To the best of my knowledge, prior to about 1970, there were three official variations of N&W-created calendars, according to my understanding, there were the wall calendars with the 12-month pages, the single color, and in later years, the Tuscan ink. Second, there was the year-at-a-glance wall calendar, which was a poster size with a photo with the 12 months surrounding the photo, and then finally, there was the executive calendar, which was roughly 11x17 pages with large color images at the top and the month below, all bound by a metal strip. At some point, probably in the late 1960s or so, an 8.5 x 11 single-page version of the calendar was done, and another variant was a demurrage calendar on a single page.

Shown on the attached N&W Photo are the 1941 calendars rolling off the press in January 1940.

In his comment about the specific ink, printing ink is fairly thick and comes in cans, usually 1 pound or 5 pounds, not by the drum.
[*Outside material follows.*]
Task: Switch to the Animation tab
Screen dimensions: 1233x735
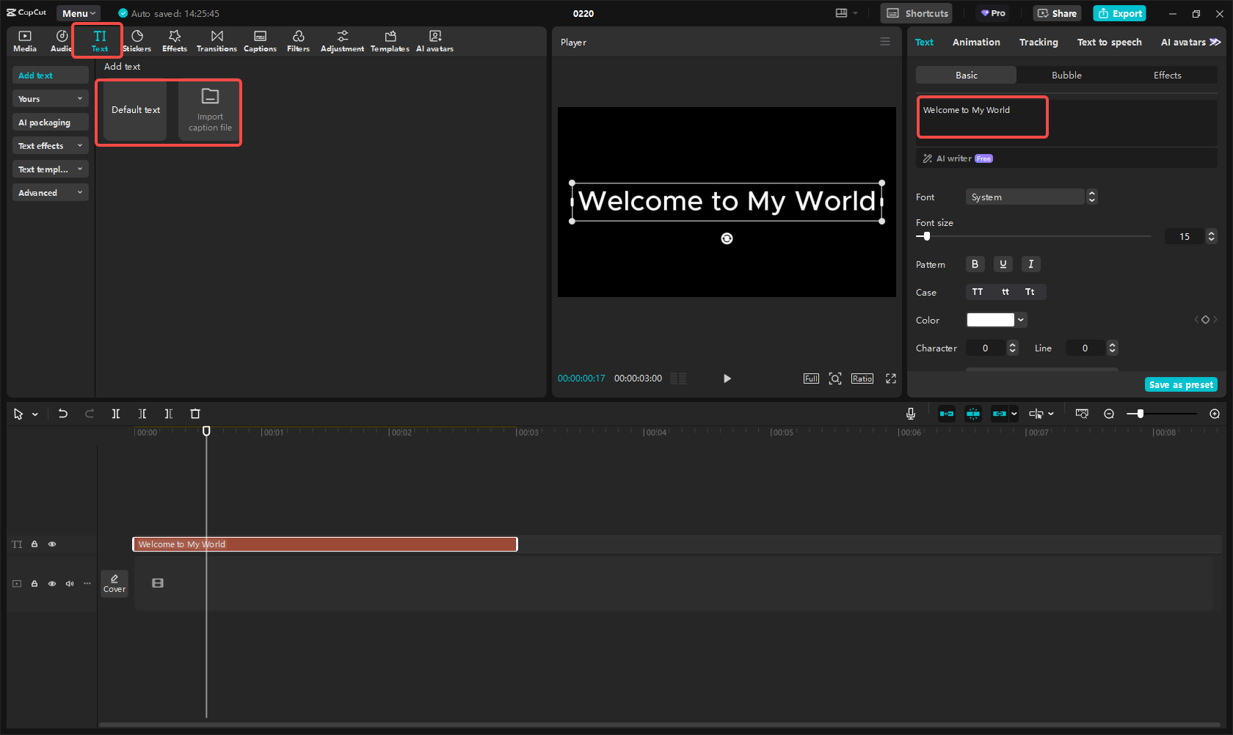Action: click(x=975, y=43)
Stone Printing came about from Edward Stone, who moved to Roanoke in 1883 to manage, I believe, Bell Printing of Lynchburg’s, Roanoke branch. Stone, rather quickly formed his own print shop, named Stone Printing. I do not know if he bought out Bell’s Roanoke office. Stone was quite a photographer, and many of the early images around Roanoke were taken before the railroad’s photographic lab arrived in late 1916. Stone soon opened his own printing company and was quite successful with a contract for a considerable amount of the railroad’s work, including timetables and such. 

Stone’s wife is credited with the dogwood design, executed by a now unknown Stone Printing designer, used on the china for the Hotel Roanoke. Stone, of course, also printed for Hotel Roanoke, an N&W-owned subsidiary.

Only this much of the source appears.